Vinny's empire grew. Kids quickly fell into line with the new regime. If they didn't, Vinny had a network of
assassins on call, ready and willing to put them in the Outs. Of these hit kids, Nikki was the best, the fastest, the most feared. As her reputation grew, her look and approach began to change. Gone were the pigtails and cutesy dresses. No longer was she the innocent-looking girl who surprised her marks when she took them out. Now she was always dressed in black, her wild red hair flowing behind her. She was fast, sly, and gorgeousâmore than a match for her marks. When she walked through the halls, the crowds parted, kids three times her size scrambling to get out of her way. Vinny was the boss, but it was Nikki you feared, knowing it would be her face you saw right before your life took a turn for the worse. She had it all: the money, the notoriety, the power. Then, at the start of seventh grade, she quit.
Nobody saw it coming, except maybe Vinny, who seemed to see everything coming. Three weeks ago, on the first day of school, Nikki showed up looking like every other seventh-grade girl.

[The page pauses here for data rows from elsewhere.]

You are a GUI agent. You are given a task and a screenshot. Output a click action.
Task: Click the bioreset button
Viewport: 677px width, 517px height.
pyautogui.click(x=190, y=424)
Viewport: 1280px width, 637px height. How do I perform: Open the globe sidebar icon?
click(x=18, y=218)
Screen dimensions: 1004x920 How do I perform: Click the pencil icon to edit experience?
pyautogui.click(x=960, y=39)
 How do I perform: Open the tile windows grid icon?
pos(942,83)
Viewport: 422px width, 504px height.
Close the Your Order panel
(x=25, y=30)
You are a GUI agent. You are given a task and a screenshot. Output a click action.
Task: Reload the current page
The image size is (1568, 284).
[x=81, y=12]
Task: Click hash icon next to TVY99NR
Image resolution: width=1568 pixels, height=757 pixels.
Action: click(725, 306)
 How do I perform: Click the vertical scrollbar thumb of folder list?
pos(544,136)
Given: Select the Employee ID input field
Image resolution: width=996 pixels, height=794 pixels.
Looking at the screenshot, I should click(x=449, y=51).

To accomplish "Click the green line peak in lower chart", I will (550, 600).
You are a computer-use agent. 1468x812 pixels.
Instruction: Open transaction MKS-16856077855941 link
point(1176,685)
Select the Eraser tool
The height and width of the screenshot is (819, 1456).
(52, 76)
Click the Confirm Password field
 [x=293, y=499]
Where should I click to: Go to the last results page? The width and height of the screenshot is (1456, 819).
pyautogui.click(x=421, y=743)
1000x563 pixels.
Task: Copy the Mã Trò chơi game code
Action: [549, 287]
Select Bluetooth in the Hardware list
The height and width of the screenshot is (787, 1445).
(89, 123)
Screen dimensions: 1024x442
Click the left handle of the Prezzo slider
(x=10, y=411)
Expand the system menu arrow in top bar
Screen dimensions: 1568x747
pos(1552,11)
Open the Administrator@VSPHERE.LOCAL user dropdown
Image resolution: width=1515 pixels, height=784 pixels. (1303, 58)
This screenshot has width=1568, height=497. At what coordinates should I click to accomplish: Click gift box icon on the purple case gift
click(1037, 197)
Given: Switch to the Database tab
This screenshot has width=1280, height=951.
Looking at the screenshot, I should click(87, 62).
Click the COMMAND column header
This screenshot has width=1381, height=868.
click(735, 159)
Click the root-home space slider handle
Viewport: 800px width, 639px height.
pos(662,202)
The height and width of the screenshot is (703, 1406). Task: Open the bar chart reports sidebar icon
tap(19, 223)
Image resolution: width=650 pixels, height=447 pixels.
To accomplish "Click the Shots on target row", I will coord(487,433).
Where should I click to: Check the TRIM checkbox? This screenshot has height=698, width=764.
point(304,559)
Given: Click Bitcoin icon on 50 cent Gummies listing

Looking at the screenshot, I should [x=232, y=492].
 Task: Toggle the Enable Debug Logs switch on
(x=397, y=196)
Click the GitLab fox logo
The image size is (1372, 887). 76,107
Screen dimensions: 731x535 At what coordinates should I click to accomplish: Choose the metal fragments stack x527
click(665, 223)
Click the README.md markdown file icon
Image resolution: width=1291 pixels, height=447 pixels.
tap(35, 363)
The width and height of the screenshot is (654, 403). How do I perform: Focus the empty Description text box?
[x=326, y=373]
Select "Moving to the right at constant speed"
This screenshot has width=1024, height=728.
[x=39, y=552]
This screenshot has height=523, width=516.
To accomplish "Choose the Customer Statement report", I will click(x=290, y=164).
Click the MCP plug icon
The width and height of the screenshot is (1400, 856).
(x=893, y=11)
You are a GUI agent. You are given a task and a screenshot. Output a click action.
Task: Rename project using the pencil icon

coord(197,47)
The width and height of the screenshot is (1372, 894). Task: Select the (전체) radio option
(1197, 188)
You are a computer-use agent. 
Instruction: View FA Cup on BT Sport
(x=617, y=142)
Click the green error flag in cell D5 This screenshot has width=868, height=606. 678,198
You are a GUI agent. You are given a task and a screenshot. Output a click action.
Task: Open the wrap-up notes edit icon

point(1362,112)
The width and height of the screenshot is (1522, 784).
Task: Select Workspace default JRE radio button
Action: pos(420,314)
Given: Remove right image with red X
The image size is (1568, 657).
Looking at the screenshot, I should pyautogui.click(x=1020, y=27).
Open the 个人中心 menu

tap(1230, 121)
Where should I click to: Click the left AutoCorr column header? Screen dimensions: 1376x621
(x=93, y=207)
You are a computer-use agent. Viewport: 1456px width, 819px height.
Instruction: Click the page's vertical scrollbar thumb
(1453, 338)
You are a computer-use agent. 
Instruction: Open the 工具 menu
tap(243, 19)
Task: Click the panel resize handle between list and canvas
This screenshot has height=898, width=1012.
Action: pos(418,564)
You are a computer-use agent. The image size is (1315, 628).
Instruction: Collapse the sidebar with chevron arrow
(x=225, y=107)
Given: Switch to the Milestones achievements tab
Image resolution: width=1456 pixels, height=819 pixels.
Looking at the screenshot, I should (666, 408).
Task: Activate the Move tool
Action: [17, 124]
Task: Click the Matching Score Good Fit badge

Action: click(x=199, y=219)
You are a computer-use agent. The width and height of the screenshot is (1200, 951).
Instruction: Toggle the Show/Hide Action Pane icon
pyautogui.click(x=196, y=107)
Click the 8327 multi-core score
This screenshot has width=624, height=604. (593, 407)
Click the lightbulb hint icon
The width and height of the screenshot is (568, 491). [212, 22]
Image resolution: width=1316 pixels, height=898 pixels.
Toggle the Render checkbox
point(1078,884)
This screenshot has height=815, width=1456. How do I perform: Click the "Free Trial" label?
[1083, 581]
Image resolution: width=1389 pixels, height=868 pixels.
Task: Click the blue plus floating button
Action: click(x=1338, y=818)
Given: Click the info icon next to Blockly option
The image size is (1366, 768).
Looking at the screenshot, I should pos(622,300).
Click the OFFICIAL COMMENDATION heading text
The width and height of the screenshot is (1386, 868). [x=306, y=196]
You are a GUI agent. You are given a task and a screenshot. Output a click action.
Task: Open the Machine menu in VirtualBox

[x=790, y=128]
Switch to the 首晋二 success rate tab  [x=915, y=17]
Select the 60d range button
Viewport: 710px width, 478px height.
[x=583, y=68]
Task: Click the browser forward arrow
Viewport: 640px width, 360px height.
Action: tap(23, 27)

Her wild hair had been corralled into a ponytail. She was wearing pink jeans and a light green T-shirt. The color made her emerald eyes blaze, the only hint of what might still be lying underneath her new, tamer surface. Kids still treated her like a shark in a school
of guppies, but she pressed on with her new agenda. She insisted that everyone call her Nicole and treat her like the past year had never happened. Her request was like trying to win the lottery without buying a ticket: damn near impossible.